Um die Düngemittelproduktion stabil zu halten, wird mehr Phosphor-Rückgewinnung aus Klärschlamm gebraucht.

Phosphor ist ein wichtiger Baustoff für alle Lebewesen. Als Grundlage für das Pflanzenwachstum ist er daher ein Hauptbestandteil von mineralischem Pflanzendünger. In der Umwelt liegt Phosphor üblicherweise als Phosphat vor. Weltweit fließen rund 85 % aller abgebauten Rohphosphate in den Düngemittelmarkt. Andererseits wird Phosphat von Menschen und Tieren ausgeschieden, so dass Phosphat auch in Wirtschaftsdünger und Klärschlamm enthalten ist. Jährlich fallen in Deutschland etwa zwei Millionen Tonnen Klärschlamm-Trocken­Masse an, die etwa 60 000 Tonnen Phosphor enthalten. Klärschlamm ist also eine mögliche Quelle für ein Phosphorrecycling.

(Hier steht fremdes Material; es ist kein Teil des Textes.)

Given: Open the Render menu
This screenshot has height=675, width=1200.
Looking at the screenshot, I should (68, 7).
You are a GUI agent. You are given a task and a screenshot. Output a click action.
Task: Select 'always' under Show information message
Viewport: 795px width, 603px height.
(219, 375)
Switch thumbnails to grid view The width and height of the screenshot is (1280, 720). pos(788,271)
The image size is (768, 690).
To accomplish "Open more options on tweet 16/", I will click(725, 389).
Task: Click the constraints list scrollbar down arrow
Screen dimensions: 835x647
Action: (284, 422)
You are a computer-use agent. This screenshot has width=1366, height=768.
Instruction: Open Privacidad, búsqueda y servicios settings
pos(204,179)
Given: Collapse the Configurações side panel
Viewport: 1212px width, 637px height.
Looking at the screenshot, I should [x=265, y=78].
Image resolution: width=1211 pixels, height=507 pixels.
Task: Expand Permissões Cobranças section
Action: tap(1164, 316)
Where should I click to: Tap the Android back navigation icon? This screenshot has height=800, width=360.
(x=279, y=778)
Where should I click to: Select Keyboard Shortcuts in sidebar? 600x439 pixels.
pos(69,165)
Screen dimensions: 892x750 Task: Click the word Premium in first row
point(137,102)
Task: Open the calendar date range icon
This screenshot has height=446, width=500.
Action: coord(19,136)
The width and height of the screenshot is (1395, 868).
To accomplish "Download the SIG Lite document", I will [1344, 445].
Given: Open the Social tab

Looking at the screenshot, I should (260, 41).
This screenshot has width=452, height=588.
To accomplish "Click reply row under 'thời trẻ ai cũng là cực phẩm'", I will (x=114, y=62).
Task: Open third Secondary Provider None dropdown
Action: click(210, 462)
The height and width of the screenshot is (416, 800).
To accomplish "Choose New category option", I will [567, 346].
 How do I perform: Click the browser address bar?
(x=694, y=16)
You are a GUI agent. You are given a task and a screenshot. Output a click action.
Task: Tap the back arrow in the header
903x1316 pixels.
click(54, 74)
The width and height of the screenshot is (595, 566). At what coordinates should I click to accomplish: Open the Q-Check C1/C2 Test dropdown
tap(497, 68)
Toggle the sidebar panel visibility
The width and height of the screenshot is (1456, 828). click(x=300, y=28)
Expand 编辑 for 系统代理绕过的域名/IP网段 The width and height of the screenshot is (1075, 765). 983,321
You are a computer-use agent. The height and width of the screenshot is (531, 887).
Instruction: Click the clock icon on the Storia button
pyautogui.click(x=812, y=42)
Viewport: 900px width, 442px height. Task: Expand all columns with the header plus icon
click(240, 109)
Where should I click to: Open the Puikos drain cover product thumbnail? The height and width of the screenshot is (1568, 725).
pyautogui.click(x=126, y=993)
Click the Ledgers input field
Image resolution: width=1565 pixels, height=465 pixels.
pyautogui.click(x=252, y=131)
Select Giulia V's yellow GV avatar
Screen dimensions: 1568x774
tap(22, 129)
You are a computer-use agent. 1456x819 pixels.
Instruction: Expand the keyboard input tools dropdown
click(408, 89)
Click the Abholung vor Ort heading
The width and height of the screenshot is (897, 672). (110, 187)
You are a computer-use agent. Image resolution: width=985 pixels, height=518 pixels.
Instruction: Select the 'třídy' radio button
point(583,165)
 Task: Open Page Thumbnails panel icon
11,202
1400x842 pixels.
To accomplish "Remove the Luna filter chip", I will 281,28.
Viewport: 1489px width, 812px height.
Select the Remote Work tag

Doch große Mengen Phosphor gehen mit der Klärschlamm-Verbrennung verloren. Um den überlebenswichtigen Rohstoff zu sichern, muss die Phosphor-Rückgewinnung schnellstmöglich ausgebaut werden. „Wir brauchen mehr Tempo“, so Andre Baumann, Umweltstaatssekretär Baden-Württemberg, beim Phosphor-Kongress des Landes. „Der brutale russische Angriffskrieg auf die Ukraine hat uns schmerzhaft vor Augen geführt, wie stark wir von Drittländern und insbesondere von Russland bei der Rohstoffversorgung sind. Das gilt auch für Phosphor, den wir nicht ersetzen können, der für unsere Landwirtschaft aber überlebenswichtig ist. Ohne Phosphor können wir unsere Ernährung nicht sicherstellen. Wir müssen diese Abhängigkeit schnellstmöglich reduzieren – und das Zauberwort hierfür heißt Phosphor-Rückgewinnung“.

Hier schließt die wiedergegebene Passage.